Extract to read:
As this entry points out, SE interventions should simultaneously promote and cover health, productivity, valuable work, and long-term perspective issues through their content. Therefore, the first step toward promoting the interventions’ effectiveness is to consider, at the level of HRM, the possible interrelations among intervention elements that boost productivity, health, and safety in creating transversal capabilities. At the employee level, as employee choices are central in the SE perspective, it is essential to encourage employee participation in intervention planning that is in line with their work life stage, considering the full value that employees can obtain from the intervention [36]. The need to adopt a synergistic and comprehensive perspective of SE is also strongly encouraged because of population aging, technological developments, and uncertain career trajectories [13]. Additionally, this need has been accelerated by the COVID-19 pandemic, which is quickly and increasingly changing the ways of working and competencies required [58]. The pandemic is disrupting people’s careers, health, and finances, making clear the relevance of developing new career and proactive competencies and employability resources according to each life stage [3]. Within organizations, this implies creating a solid culture of SE. Thus, the COVID-19 pandemic could help clarify the need to address productivity, competencies, and health issues together at work [26]. As this entry shows, SE interventions still tend to limit their focus to individual conversion factors rather than including organizational factors. Particular attention should also be given to relevant organizational conversion factors, such as employee work-health balance or changing leadership [26]. Paying attention to these factors could be considered the first step to building an organizational culture of SE.
On the level of national labor policies, developing a participatory culture for SE implies developing active SE policies strongly aligned to workforce needs as well as allocating working hours for the acquirement of new healthy capabilities [41], in line with decent work United Nations’ Sustainability Goal Agenda 2030 [12]. Societies also need to provide adequate incentives to companies for employee retention and plan community-level measures while considering societal, mental, and biological aging [40].

Supplied data:

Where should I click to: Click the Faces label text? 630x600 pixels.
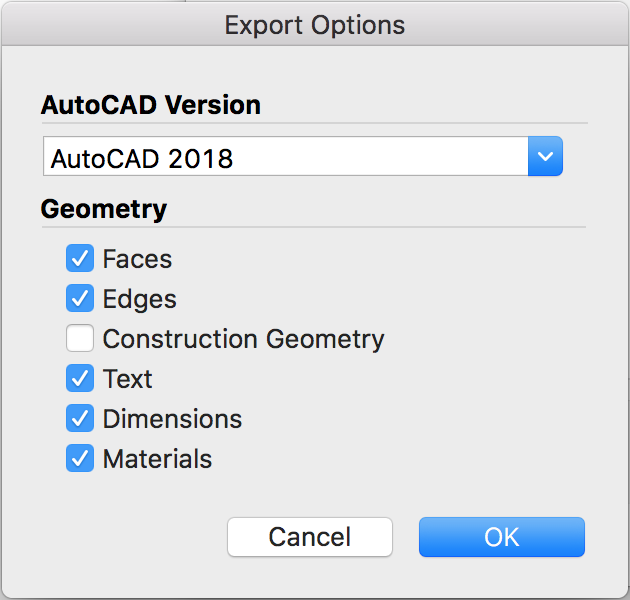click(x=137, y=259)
* * *
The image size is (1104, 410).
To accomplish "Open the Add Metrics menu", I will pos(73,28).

Work request 1: In the passage on SE interventions, what has accelerated the need for a synergistic and comprehensive perspective of SE?
Work request 2:
Decide whether each statement agrees with the passage on SE interventions. Answer yes or no for each and quote the words that decide it.
(a) SE interventions still tend to focus on individual conversion factors rather than organizational ones.
(b) Employee participation in intervention planning should be discouraged.
(c) Societies need to give companies incentives for employee retention.
Work request 3: Return everything in the passage on SE interventions from "On the level" down to "biological aging [40].", word for word.

Response area 1: The COVID-19 pandemic.

Response area 2:
(a) Yes: "SE interventions still tend to limit their focus to individual conversion factors rather than including organizational factors."
(b) No: "it is essential to encourage employee participation in intervention planning"
(c) Yes: "Societies also need to provide adequate incentives to companies for employee retention"

Response area 3:
On the level of national labor policies, developing a participatory culture for SE implies developing active SE policies strongly aligned to workforce needs as well as allocating working hours for the acquirement of new healthy capabilities [41], in line with decent work United Nations’ Sustainability Goal Agenda 2030 [12]. Societies also need to provide adequate incentives to companies for employee retention and plan community-level measures while considering societal, mental, and biological aging [40].